CHALLENGE: In the blog post below about Celtic's loss in Braga, condense the paragraph that begins "The headlines that greeted" into a short bulleted list that keeps its main facts.

Posted on Monday, 2nd August 2010 by lordofthewing
When John Clark is setting out the kit and the kit was stored in a Acme Box marked ‘Ill-Prepared’ and delivered by Wile E. Coyote then we, really, shouldn’t be surprised at the outcome. The whole Braga episode is summed up by the farce that is Aiden McGeady.
“He was complaining of a recurring back injury” moaned Lennon about or non-appearing made of glass winger not letting on that the injury was brought on by constant nagging by his agent and our CEO.
The Diary was accused, by some, of being snide and pessimistic in my worries about the tie against Braga. It gives me no pleasure that my fear of the unknown turned out to be the already known. The Diary wishes he could still drink that concoction of Special Brew, vinegar and bleach, which blots out days and reality.
The headlines that greeted the sides return from Braga were entirely predictable. The false hope was built by those with poisoned pens and agenda powered laptops . “Braga hand Neil Lennon’s Celtic a crushing Champions League defeat“, “Celtic, a team that travels in Europe with all the conviction of a fraudster with a fake ID” and off, course the usual “Celtic’s new boys failed to impress“.
People need to ask themselves why these “new boys” ended up at Celtic, and more strikingly, in Scotland. Maybe it’s because on the bigger platform and in the grand scheme of all things top class football they are distinctly average and non-descript.
“Some people may think this tie is over, but we don’t” Lennon, sort of whispered at the end of the game, like a man who had spent two days drinking a concoction of Special Brew, vinegar and bleach.
The Diary believes Lennon. Braga are exactly the same as us. A decent Europa League level side with all the insecurities that comes with being in the peat bog of middle Europe.

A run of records
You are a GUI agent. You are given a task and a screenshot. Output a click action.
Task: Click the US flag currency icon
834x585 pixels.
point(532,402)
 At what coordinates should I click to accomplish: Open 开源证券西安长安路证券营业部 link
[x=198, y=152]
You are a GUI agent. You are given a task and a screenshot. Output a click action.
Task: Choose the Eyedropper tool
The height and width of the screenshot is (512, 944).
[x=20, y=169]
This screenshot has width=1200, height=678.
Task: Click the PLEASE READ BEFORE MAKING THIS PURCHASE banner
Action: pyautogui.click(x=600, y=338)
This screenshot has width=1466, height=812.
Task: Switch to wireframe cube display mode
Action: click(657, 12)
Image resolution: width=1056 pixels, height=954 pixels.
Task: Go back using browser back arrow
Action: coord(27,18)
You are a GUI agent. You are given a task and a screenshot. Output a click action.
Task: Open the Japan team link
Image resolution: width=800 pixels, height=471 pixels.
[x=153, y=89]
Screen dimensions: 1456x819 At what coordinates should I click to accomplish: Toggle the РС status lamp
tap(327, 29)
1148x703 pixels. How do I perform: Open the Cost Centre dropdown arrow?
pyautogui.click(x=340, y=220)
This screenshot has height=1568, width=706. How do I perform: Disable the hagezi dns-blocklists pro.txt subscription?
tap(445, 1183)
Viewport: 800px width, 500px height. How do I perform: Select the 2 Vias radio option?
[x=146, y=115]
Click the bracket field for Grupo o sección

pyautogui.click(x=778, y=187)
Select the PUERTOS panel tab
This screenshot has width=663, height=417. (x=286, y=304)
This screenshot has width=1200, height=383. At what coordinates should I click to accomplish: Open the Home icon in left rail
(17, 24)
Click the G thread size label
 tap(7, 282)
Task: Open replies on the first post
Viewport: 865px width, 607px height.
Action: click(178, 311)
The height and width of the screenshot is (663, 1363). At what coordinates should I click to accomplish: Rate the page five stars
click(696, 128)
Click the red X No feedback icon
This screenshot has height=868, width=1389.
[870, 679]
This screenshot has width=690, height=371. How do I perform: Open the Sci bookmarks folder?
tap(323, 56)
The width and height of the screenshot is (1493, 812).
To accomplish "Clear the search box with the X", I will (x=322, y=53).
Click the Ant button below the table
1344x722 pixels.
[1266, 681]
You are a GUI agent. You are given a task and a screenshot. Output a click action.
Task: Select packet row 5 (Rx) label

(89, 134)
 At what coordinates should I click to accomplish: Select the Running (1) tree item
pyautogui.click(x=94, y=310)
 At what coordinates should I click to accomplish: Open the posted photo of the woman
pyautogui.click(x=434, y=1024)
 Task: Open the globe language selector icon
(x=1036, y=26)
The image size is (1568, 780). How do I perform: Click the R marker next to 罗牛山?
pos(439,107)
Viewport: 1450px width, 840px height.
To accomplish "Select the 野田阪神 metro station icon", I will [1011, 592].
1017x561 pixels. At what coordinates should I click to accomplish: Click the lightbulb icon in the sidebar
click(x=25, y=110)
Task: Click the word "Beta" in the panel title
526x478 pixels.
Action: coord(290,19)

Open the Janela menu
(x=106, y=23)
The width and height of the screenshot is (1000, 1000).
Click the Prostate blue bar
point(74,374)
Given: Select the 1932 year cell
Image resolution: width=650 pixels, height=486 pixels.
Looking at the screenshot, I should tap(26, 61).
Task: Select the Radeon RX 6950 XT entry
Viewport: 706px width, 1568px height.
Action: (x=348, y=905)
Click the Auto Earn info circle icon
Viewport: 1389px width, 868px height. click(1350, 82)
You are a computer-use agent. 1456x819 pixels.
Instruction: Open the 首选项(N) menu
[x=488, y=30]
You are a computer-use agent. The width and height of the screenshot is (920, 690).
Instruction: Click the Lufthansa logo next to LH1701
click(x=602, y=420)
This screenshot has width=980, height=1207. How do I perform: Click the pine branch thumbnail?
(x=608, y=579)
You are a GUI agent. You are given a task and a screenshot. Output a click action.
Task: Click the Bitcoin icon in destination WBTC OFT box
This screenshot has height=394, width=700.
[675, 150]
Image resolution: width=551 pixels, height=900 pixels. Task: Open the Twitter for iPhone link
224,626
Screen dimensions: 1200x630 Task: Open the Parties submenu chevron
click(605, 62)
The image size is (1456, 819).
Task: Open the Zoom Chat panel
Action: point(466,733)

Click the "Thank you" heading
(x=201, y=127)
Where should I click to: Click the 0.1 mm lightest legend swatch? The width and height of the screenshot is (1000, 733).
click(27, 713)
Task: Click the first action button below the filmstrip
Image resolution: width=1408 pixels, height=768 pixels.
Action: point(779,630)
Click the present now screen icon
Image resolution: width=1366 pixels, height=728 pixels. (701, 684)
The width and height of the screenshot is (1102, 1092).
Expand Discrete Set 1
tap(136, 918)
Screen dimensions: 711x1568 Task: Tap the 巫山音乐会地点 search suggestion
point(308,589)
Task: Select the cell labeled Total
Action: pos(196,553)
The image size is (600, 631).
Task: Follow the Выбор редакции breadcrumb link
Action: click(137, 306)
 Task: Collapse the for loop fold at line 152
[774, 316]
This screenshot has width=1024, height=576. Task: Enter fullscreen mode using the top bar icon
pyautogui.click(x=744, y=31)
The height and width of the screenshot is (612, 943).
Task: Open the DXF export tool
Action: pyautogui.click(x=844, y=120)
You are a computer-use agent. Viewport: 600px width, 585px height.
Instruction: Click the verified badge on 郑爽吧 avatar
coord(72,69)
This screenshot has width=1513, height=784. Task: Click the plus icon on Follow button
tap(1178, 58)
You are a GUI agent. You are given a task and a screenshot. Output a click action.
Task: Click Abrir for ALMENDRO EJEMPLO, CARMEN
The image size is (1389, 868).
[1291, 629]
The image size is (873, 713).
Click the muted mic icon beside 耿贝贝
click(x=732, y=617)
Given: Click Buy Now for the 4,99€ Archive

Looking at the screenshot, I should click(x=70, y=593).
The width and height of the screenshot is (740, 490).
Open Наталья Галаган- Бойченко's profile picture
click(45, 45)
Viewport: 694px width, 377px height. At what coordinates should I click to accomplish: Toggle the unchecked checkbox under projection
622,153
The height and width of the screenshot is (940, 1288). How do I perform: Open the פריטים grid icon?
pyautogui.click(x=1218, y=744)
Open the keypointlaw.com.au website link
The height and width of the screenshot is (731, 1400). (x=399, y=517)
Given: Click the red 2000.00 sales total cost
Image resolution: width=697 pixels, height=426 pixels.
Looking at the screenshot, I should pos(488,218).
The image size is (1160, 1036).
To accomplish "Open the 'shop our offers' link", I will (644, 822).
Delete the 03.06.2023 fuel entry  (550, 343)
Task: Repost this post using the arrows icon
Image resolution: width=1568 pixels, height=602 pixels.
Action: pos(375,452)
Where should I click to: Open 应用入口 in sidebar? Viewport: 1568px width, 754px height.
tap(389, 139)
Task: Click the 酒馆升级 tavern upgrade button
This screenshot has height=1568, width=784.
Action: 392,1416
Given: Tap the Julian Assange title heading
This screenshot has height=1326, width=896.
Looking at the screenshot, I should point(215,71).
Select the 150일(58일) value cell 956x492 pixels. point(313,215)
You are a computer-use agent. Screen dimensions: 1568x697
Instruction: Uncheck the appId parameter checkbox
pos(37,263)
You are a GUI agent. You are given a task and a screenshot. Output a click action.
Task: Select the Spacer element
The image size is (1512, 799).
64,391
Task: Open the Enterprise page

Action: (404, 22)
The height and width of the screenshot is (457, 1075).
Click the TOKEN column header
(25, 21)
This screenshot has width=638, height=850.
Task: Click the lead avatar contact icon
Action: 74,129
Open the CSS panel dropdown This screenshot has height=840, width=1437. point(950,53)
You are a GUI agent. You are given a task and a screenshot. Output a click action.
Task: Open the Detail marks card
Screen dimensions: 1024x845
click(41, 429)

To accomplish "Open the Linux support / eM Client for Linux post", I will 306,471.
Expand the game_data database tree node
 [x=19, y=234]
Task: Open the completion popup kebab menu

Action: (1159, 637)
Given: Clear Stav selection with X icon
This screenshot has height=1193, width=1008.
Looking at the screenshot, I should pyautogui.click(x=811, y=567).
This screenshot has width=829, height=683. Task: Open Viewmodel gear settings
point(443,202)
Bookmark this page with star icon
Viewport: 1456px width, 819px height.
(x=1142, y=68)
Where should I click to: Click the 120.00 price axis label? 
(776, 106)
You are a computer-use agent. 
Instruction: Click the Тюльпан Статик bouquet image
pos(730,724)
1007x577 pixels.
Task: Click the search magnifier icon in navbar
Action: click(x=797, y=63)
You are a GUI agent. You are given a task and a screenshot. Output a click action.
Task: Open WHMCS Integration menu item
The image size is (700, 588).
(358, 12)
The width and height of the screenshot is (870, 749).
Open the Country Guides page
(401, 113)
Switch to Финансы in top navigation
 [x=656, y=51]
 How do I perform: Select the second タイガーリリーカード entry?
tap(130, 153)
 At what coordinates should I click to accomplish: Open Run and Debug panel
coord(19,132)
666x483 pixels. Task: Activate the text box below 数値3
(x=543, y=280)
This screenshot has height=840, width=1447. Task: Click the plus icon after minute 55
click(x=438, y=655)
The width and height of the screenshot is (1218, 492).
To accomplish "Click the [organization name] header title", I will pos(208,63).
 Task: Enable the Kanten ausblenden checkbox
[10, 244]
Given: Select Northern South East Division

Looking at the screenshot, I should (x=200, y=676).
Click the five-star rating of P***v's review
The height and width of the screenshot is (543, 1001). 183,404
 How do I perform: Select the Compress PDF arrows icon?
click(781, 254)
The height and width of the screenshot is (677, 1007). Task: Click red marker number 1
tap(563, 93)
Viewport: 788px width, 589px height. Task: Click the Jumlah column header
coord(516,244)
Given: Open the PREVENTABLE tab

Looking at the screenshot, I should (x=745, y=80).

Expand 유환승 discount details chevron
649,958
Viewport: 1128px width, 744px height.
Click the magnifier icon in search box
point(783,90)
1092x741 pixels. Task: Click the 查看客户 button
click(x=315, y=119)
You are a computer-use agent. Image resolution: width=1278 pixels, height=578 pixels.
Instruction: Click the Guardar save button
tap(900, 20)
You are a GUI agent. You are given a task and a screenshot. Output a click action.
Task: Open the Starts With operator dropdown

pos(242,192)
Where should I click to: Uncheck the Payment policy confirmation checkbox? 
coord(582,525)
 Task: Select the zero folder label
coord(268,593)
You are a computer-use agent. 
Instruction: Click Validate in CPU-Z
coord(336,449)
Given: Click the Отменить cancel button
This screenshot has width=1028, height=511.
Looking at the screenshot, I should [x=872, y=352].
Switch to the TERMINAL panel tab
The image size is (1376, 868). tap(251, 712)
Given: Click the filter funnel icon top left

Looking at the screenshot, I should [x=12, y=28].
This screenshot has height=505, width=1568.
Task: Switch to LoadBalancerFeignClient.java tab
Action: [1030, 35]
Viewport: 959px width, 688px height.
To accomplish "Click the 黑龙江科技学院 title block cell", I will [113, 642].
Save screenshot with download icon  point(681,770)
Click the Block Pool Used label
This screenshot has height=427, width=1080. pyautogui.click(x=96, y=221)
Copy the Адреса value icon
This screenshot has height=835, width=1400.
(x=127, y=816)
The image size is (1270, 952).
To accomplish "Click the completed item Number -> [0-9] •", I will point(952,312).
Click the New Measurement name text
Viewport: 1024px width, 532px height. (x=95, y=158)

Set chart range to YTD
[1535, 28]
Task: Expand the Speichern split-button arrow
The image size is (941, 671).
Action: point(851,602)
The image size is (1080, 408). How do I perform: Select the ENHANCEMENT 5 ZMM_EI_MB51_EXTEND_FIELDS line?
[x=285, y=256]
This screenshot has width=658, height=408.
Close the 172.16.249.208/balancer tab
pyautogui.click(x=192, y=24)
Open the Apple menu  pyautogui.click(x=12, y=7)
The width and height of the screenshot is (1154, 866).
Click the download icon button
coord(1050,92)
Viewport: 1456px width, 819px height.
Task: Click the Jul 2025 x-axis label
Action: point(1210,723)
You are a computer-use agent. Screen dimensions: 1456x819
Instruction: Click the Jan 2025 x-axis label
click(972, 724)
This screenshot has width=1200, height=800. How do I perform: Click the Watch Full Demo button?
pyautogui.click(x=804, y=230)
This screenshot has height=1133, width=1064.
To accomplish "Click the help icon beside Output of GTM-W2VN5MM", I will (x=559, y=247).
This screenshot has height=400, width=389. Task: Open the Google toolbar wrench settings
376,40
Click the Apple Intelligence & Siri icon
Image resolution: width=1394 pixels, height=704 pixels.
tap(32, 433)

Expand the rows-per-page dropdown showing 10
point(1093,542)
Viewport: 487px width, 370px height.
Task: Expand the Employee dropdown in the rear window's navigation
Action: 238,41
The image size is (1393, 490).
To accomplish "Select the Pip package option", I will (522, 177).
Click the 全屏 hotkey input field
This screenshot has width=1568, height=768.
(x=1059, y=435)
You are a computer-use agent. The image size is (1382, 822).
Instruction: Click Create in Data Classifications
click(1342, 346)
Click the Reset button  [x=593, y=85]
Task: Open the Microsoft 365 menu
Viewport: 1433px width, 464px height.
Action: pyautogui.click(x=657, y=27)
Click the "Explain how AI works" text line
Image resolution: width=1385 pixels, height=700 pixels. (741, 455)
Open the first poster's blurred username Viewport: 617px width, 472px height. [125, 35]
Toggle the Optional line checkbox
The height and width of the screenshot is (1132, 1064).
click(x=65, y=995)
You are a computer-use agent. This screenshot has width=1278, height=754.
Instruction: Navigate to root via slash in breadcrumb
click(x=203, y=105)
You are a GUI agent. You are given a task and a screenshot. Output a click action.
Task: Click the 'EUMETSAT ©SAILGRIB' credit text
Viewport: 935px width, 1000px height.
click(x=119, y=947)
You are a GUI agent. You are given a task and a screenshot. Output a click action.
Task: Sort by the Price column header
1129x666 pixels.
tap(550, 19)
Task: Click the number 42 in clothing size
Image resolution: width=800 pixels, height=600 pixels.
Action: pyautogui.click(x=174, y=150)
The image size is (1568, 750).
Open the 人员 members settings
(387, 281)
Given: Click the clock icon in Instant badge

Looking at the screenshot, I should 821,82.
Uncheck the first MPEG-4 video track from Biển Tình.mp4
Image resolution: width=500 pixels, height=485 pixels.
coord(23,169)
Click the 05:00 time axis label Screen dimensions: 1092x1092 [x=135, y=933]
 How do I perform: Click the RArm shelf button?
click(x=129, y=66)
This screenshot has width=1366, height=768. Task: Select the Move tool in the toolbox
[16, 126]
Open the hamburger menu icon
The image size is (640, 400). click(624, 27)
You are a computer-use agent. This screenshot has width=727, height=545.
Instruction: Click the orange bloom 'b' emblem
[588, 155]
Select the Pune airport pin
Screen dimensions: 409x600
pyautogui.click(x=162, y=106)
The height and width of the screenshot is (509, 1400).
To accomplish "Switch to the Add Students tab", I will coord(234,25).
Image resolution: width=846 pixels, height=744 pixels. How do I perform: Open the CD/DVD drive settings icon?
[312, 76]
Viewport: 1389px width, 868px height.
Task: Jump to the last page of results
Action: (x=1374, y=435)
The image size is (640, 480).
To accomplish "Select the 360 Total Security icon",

RESPONSE:
- The headlines that greeted the team's return from Braga were entirely predictable.
- Writers with "poisoned pens and agenda powered laptops" had built the false hope.
- The headlines included "Braga hand Neil Lennon's Celtic a crushing Champions League defeat," a line calling Celtic a team that travels in Europe "with all the conviction of a fraudster with a fake ID," and the usual "Celtic's new boys failed to impress."